Land surface temperature (LST) is an essential climate variable (ECV) which can be estimated from appropriate measurements of the surface thermal infrared (TIR) radiance. LST varies on a very short time scale and closely depends on the illumination and scan angles considered. To fully exploit LST products, a method for reconstructing the temporal profile and the angular dependence at the same time is proposed here. A combined visible- thermal envelope method (VT-KDTC) is built using kernel-driven (KD) and diurnal temperature cycle (DTC) models, referring to the surface structure and thermal factors, respectively. To demonstrate the reliability of the approach, TIR data from the geostationary satellite Himawari 8 are combined with visible and near-infrared (VNIR) data from the polar orbit satellite Sentinel-3A/3B. In addition to satellite observations, a synthetic dataset from the Soil Canopy Observation, Photochemistry and Energy Fluxes (SCOPE) model is also generated.
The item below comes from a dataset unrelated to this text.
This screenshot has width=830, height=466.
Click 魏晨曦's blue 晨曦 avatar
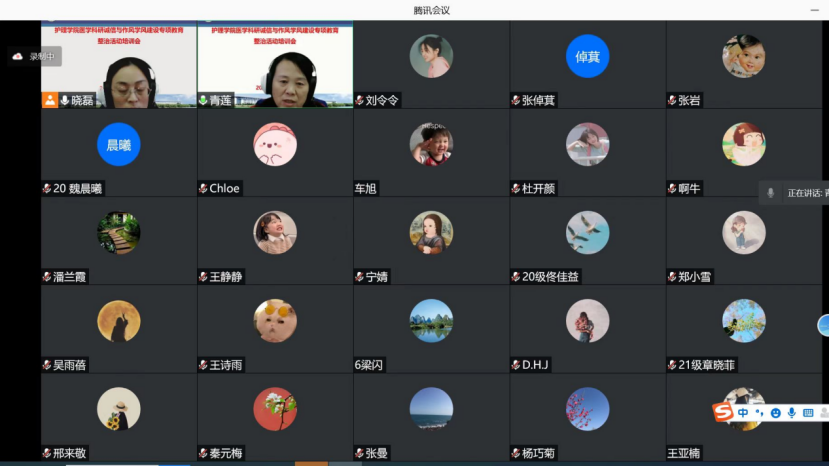click(118, 145)
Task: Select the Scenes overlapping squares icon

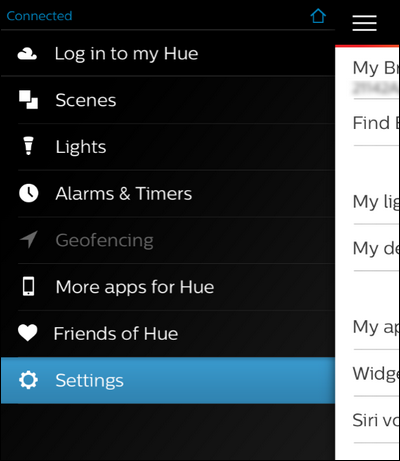Action: click(x=28, y=100)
Considering an anisotropy model in addition to the DTC model leads to a method displaying a better ability to simulate LSTs with a root mean squared error (RMSE) of 0.48 K against the original satellite results, compared to only the DTC model up to 1.44 K. By utilizing the field measurements as a reference, the reconstructed results are improved with a total bias of 0.72K and an RMSE of 2.58 K. Compared to the original results without correction, approximately 41% and 10% decreases are obtained in bias and RMSE, respectively. Our proposed method can also achieve LST downscaling supported by the higher spatial resolution of VNIR data when the temperature difference is assumed to be homogeneous within the coarse pixels. Thus, a simple achievable solution can be used for temperature reconstruction to enhance the quality of the LST product.